■ **Aim of the task**: Reproduce every one of the entries below line by line, changing nothing.

■ **Entries from a data source**:
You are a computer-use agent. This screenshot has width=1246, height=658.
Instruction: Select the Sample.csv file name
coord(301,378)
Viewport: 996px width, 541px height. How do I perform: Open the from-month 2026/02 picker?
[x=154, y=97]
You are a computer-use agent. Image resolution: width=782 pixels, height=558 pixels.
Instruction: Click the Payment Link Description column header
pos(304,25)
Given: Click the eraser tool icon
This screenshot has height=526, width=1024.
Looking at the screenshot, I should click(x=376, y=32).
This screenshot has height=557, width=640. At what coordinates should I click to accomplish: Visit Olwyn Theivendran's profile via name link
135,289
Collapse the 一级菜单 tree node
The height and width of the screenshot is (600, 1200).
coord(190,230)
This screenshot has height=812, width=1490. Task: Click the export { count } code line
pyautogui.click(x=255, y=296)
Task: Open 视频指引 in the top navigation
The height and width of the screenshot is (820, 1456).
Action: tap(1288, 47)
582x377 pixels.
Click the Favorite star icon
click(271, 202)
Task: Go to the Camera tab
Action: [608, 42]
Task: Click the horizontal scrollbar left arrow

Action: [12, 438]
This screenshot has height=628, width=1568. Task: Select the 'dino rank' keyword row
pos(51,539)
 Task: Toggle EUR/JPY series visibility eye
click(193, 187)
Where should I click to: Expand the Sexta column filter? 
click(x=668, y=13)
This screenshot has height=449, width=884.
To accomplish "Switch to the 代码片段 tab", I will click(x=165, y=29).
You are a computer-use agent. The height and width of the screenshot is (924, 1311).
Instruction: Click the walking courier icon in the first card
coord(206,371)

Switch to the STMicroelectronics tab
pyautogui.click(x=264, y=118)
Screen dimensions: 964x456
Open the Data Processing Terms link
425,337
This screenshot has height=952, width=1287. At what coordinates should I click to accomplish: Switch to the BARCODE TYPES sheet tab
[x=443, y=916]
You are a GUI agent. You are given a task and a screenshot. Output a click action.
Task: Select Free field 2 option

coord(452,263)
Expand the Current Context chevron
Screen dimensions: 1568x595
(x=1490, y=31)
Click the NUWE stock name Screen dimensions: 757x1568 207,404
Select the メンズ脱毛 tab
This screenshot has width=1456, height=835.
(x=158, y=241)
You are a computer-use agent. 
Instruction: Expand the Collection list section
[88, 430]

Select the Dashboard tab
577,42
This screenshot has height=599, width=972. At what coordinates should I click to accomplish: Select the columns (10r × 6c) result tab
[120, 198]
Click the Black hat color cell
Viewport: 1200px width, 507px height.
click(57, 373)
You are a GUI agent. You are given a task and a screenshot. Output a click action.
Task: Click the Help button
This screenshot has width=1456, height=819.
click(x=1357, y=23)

■ **The solution**:
You are a computer-use agent. This screenshot has width=1246, height=658.
Instruction: Select the Sample.csv file name
coord(301,378)
Viewport: 996px width, 541px height. How do I perform: Open the from-month 2026/02 picker?
[x=154, y=97]
You are a computer-use agent. Image resolution: width=782 pixels, height=558 pixels.
Instruction: Click the Payment Link Description column header
pos(304,25)
Given: Click the eraser tool icon
This screenshot has height=526, width=1024.
Looking at the screenshot, I should click(x=376, y=32).
This screenshot has height=557, width=640. At what coordinates should I click to accomplish: Visit Olwyn Theivendran's profile via name link
135,289
Collapse the 一级菜单 tree node
The height and width of the screenshot is (600, 1200).
coord(190,230)
This screenshot has height=812, width=1490. Task: Click the export { count } code line
pyautogui.click(x=255, y=296)
Task: Open 视频指引 in the top navigation
The height and width of the screenshot is (820, 1456).
Action: tap(1288, 47)
582x377 pixels.
Click the Favorite star icon
click(271, 202)
Task: Go to the Camera tab
Action: [608, 42]
Task: Click the horizontal scrollbar left arrow

Action: [12, 438]
This screenshot has height=628, width=1568. Task: Select the 'dino rank' keyword row
pos(51,539)
 Task: Toggle EUR/JPY series visibility eye
click(193, 187)
Where should I click to: Expand the Sexta column filter? 
click(x=668, y=13)
This screenshot has height=449, width=884.
To accomplish "Switch to the 代码片段 tab", I will click(x=165, y=29).
You are a computer-use agent. The height and width of the screenshot is (924, 1311).
Instruction: Click the walking courier icon in the first card
coord(206,371)

Switch to the STMicroelectronics tab
pyautogui.click(x=264, y=118)
Screen dimensions: 964x456
Open the Data Processing Terms link
425,337
This screenshot has height=952, width=1287. At what coordinates should I click to accomplish: Switch to the BARCODE TYPES sheet tab
[x=443, y=916]
You are a GUI agent. You are given a task and a screenshot. Output a click action.
Task: Select Free field 2 option

coord(452,263)
Expand the Current Context chevron
Screen dimensions: 1568x595
(x=1490, y=31)
Click the NUWE stock name Screen dimensions: 757x1568 207,404
Select the メンズ脱毛 tab
This screenshot has width=1456, height=835.
(x=158, y=241)
You are a computer-use agent. 
Instruction: Expand the Collection list section
[88, 430]

Select the Dashboard tab
577,42
This screenshot has height=599, width=972. At what coordinates should I click to accomplish: Select the columns (10r × 6c) result tab
[120, 198]
Click the Black hat color cell
Viewport: 1200px width, 507px height.
click(57, 373)
You are a GUI agent. You are given a task and a screenshot. Output a click action.
Task: Click the Help button
This screenshot has width=1456, height=819.
click(x=1357, y=23)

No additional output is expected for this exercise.